文档节选 =
═══

[LOJ#6053]简单的函数 题解

最近在搞min_25筛,就写几道筛法题吧

模板题,直接套板子就好了

//waz
#include <bits/stdc++.h>

using namespace std;

#define mp make_pair
#define pb push_back
#define fi first
#define se second
#define ALL(x) (x).begin(), (x).end()
#define SZ(x) ((int)((x).size()))

typedef pair<int, int> PII;
typedef vector<int> VI;
typedef long long int64;
typedef unsigned int uint;
typedef unsigned long long uint64;

#define gi(x) ((x) = F())
#define gii(x, y) (gi(x), gi(y))
#define giii(x, y, z) (gii(x, y), gi(z))

int F()
{
    char ch;
    int x, a;
    while (ch = getchar(), (ch < '0' || ch > '9') && ch != '-');
    if (ch == '-') ch = getchar(), a = -1;
    else a = 1;
    x = ch - '0';
    while (ch = getchar(), ch >= '0' && ch <= '9')
        x = (x << 1) + (x << 3) + ch - '0';
    return a * x;
}

const int mod = 1e9 + 7;

int inc(int a, int b) { a += b; return a >= mod ? a - mod : a; }

int dec(int a, int b) { a -= b; return a < 0 ? a + mod : a; }

int fpow(int a, int x)
{
    int ret = 1;
    for (; x; x >>= 1)
    {
        if (x & 1) ret = 1LL * ret * a % mod;
        a = 1LL * a * a % mod;
    }
    return ret;
}

const int N = 1e5 + 10;

int64 n;

int p[N], pt, sump[N], sumf[N];

bool fg[N];

int sqrtn;

namespace work1
{ 
    int f1[N << 1], f2[N << 1]; 
    int id1[N], id2[N], idt;
    int64 num[N << 1];
    int id(int64 x) { if (x <= sqrtn) return id1[x]; else return id2[n / x]; }
    void solve()
    {
        idt = 0;
        for (int64 i = 1, j; i <= n; i = j + 1)
        {
            int64 t = n / i;
            j = n / t;
            if (t <= sqrtn) id1[t] = ++idt;
            else id2[n / t] = ++idt;
            num[idt] = t;
            int64 c = t % mod;
            f1[idt] = (c * (c + 1) / 2 + mod - 1) % mod;
            f2[idt] = c - 1;
        }
        for (int j = 1; j <= pt; ++j)
        {
            int64 end = 1LL * p[j] * p[j];
            for (int k = 1; num[k] >= end; ++k)

═══

数据部分 =
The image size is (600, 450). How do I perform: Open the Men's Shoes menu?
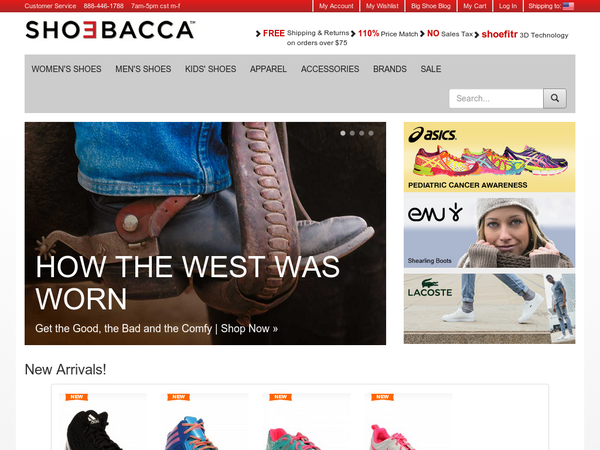pos(143,69)
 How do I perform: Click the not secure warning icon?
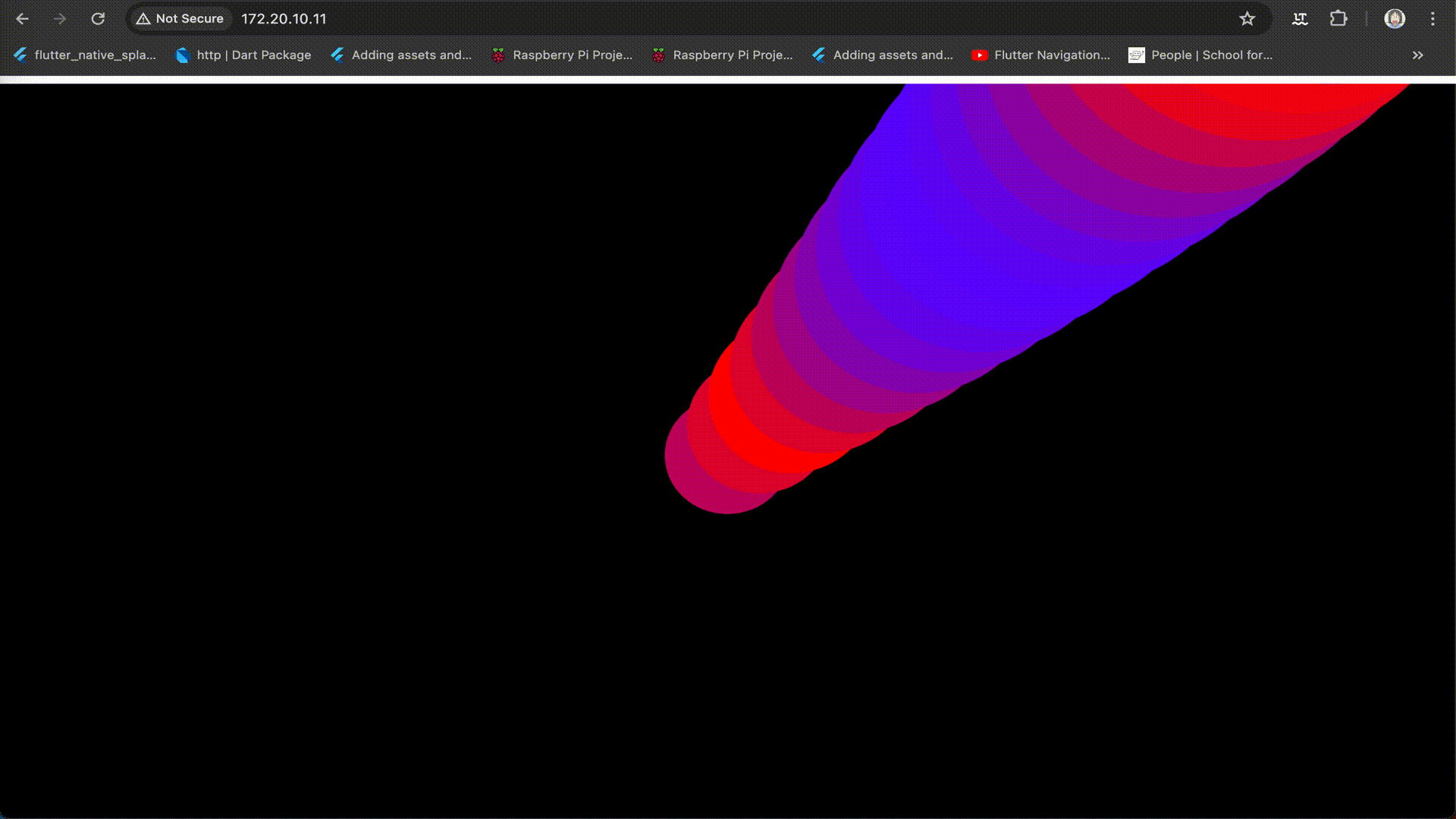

═══

任务列表 =
a – 列出这篇题解的代码中用 typedef 定义的所有类型别名。
b – 把这篇题解中从“#define SZ(x) ((int)((x).size()))”到“y) (gi(x), gi(y))”的内容一字不差地抄录下来。

参考解答 =
a – PII、VI、int64、uint、uint64

b –
#define SZ(x) ((int)((x).size()))

typedef pair<int, int> PII;
typedef vector<int> VI;
typedef long long int64;
typedef unsigned int uint;
typedef unsigned long long uint64;

#define gi(x) ((x) = F())
#define gii(x, y) (gi(x), gi(y))